» **Work task**
What is needed is an exact copy of all the records.

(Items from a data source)
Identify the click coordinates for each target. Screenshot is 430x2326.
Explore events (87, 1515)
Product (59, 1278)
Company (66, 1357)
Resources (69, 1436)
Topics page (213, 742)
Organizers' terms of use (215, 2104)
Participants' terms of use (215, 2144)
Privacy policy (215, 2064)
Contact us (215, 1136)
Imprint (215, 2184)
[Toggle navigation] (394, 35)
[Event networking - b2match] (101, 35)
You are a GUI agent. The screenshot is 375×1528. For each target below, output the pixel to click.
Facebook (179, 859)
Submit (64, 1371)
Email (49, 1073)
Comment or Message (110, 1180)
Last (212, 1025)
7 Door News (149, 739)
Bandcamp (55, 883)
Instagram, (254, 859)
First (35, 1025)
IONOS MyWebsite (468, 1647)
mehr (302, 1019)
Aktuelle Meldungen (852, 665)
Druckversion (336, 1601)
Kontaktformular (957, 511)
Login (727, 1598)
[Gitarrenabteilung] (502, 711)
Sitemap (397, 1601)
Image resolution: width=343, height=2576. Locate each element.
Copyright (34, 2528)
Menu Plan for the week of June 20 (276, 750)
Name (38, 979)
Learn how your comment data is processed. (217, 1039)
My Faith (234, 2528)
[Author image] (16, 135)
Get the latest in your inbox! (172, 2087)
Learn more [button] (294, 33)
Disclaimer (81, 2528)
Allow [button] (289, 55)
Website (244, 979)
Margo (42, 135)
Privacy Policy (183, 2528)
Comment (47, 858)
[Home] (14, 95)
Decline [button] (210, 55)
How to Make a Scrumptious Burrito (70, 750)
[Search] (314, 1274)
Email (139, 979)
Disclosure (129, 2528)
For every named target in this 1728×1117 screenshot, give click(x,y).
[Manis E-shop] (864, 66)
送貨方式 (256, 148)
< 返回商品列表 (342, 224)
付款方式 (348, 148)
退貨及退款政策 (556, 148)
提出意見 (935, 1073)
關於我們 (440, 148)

» **Answer box**
Identify the click coordinates for each target. Screenshot is 430x2326.
Explore events (87, 1515)
Product (59, 1278)
Company (66, 1357)
Resources (69, 1436)
Topics page (213, 742)
Organizers' terms of use (215, 2104)
Participants' terms of use (215, 2144)
Privacy policy (215, 2064)
Contact us (215, 1136)
Imprint (215, 2184)
[Toggle navigation] (394, 35)
[Event networking - b2match] (101, 35)
You are a GUI agent. The screenshot is 375×1528. For each target below, output the pixel to click.
Facebook (179, 859)
Submit (64, 1371)
Email (49, 1073)
Comment or Message (110, 1180)
Last (212, 1025)
7 Door News (149, 739)
Bandcamp (55, 883)
Instagram, (254, 859)
First (35, 1025)
IONOS MyWebsite (468, 1647)
mehr (302, 1019)
Aktuelle Meldungen (852, 665)
Druckversion (336, 1601)
Kontaktformular (957, 511)
Login (727, 1598)
[Gitarrenabteilung] (502, 711)
Sitemap (397, 1601)
Image resolution: width=343, height=2576. Locate each element.
Copyright (34, 2528)
Menu Plan for the week of June 20 (276, 750)
Name (38, 979)
Learn how your comment data is processed. (217, 1039)
My Faith (234, 2528)
[Author image] (16, 135)
Get the latest in your inbox! (172, 2087)
Learn more [button] (294, 33)
Disclaimer (81, 2528)
Allow [button] (289, 55)
Website (244, 979)
Margo (42, 135)
Privacy Policy (183, 2528)
Comment (47, 858)
[Home] (14, 95)
Decline [button] (210, 55)
How to Make a Scrumptious Burrito (70, 750)
[Search] (314, 1274)
Email (139, 979)
Disclosure (129, 2528)
For every named target in this 1728×1117 screenshot, give click(x,y).
[Manis E-shop] (864, 66)
送貨方式 (256, 148)
< 返回商品列表 (342, 224)
付款方式 (348, 148)
退貨及退款政策 (556, 148)
提出意見 (935, 1073)
關於我們 (440, 148)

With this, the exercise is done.